Ważne było również uświadomienie sobie, że w roku 2030 na Ziemi żyć będzie ok. 9 miliardów ludzi, ale istotne jest, gdzie będą się znajdować główni odbiorcy towarów, ta przysłowiowa klasa średnia, która kupuje najwięcej dóbr konsumpcyjnych. Zatem w roku 2030 liczba konsumentów, o których mowa, zmaleje o 12% w Europie, w Ameryce Północnej prognozowany jest wzrost zaledwie o 4–5%, natomiast coraz większe znaczenie mieć będą grupy konsumentów w gospodarkach rozwijających się. Dla SAF-Holland wypływa konkretne wskazanie: chcemy być tam, gdzie są klienci, tam, gdzie realizowany jest transport drogowy. Będzie to w dalszym ciągu Europa, Ameryka Północna, ale największe znaczenie mieć będą pozostałe regiony – poza tymi dwoma kontynentami.

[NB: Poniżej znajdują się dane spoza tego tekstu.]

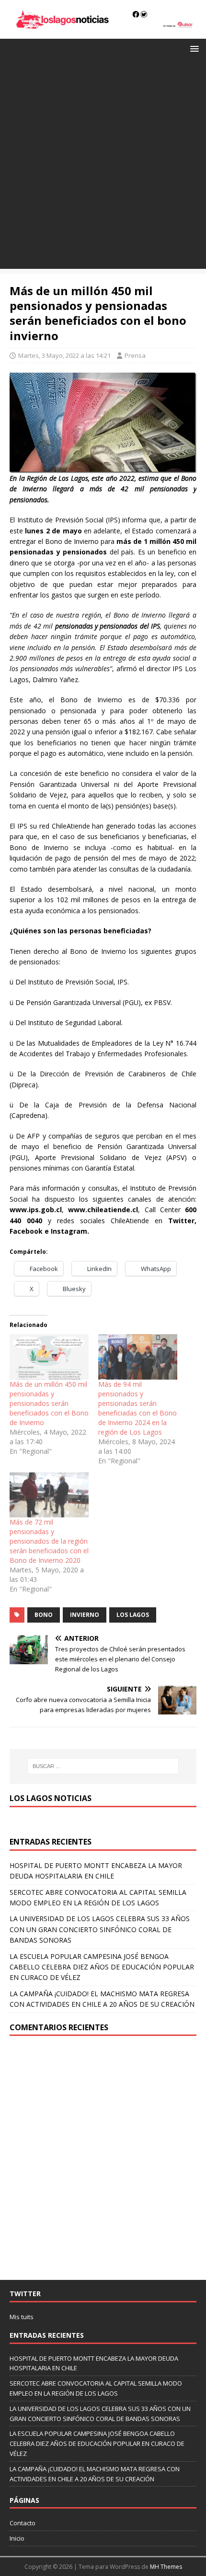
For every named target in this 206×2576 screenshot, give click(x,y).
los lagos (132, 1615)
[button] (193, 48)
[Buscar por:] (103, 1766)
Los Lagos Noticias (51, 1798)
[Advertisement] (103, 166)
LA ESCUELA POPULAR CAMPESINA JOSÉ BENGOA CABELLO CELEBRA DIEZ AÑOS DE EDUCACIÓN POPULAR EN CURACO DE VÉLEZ (102, 1967)
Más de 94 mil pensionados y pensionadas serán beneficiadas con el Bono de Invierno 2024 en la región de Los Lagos (137, 1408)
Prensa (135, 355)
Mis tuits (22, 2316)
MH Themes (166, 2567)
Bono (43, 1615)
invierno (84, 1615)
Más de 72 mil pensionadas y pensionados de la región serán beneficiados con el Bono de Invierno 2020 (49, 1541)
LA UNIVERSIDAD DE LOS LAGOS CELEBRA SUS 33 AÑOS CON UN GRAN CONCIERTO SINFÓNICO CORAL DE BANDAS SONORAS (100, 1929)
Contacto (22, 2523)
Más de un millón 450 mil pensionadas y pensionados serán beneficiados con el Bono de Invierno (49, 1403)
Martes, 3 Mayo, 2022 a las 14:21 (64, 355)
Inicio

I stąd taki planowany rozkład obrotu?
Tak – obecnie na sprzedaż w krajach Europy i Ameryki Północnej przypada 90%, na resztę świata – tylko 10%. Do 2030 r. powinniśmy dojść do proporcji 50:50. Widać zatem, że stoimy przed radykalną zmianą strategii sprzedaży.

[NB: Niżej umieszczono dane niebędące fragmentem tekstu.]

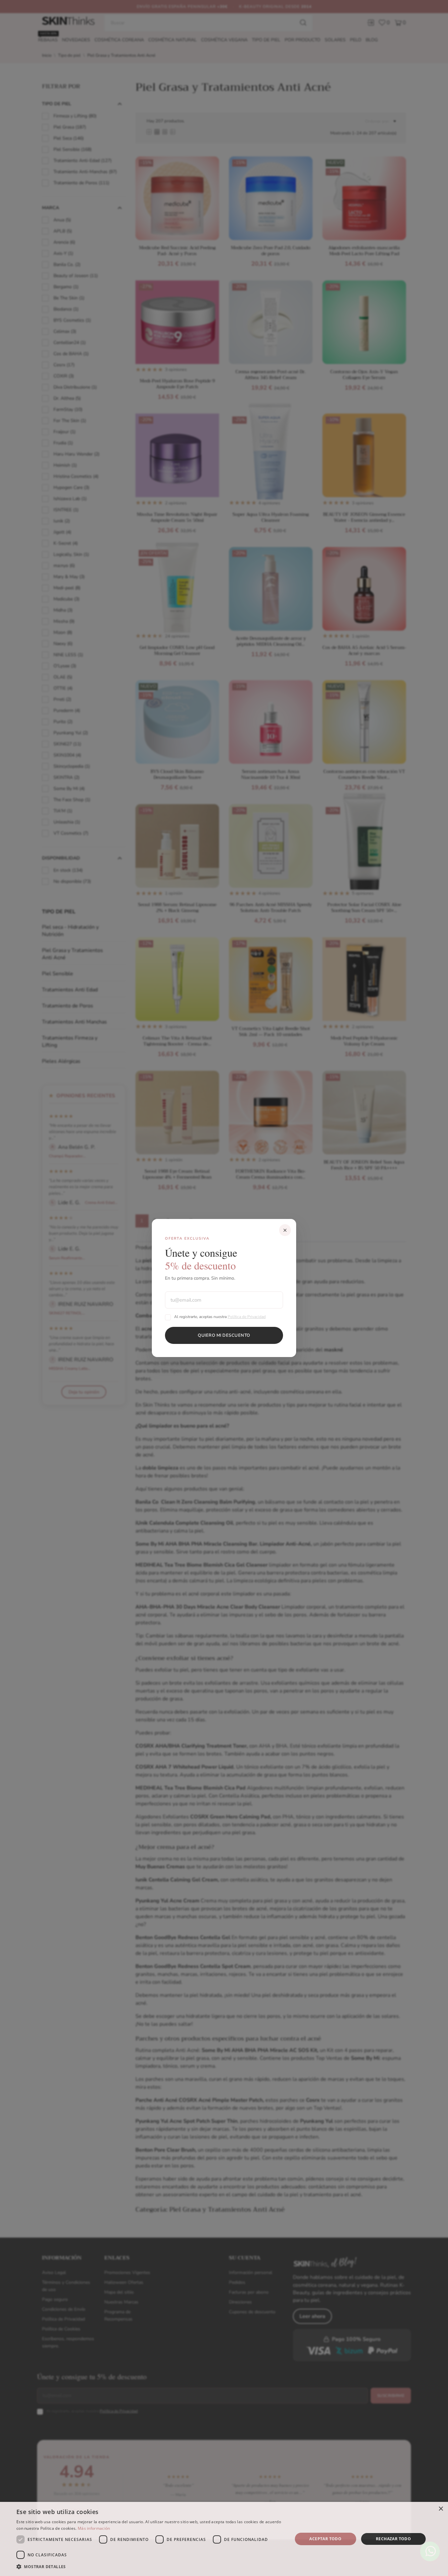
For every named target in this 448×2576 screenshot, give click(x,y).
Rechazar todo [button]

Ten równy podział to jakby wynik równania, które ma bardzo wiele zmiennych, czynników wpływu. To sytuacja gospodarcza, to technologia, to uwarunkowania polityczne, a przede wszystkim to wymagania rynków lokalnych, które są przecież tak krańcowo różne w stosunku do tego, czego oczekują Wasi klienci w Europie czy Stanach Zjednoczonych. Jak SAF-Holland zamierza sprostać tym wyzwaniom?
Od lat jesteśmy obecni w Chinach czy Brazylii, mamy więc już sporo doświadczenia i sporo się tam nauczyliśmy. W początkowym okresie – tak mógłbym powiedzieć – popełniliśmy tam wszystkie błędy, jakie można było popełnić. Ważne jest to, czego się nauczyliśmy. Mamy świetne produkty o wielu cechach przynoszących korzyści dla klienta. Ale wszystkie te zalety: wysoka jakość, niska masa, długa żywotność, długi okres gwarancji, dostępność części zamiennych i sieci serwisowej itd. nie mają znaczenia na rynkach, o których mówimy.
Oznacza to, że tam na miejscu – w Brazylii, Chinach, na Bliskim Wschodzie czy w Indiach – musimy na nowo adaptować nasze produkty i dopasować je, także pod względem ceny, tak by być w zgodzie z lokalnym zapotrzebowaniem.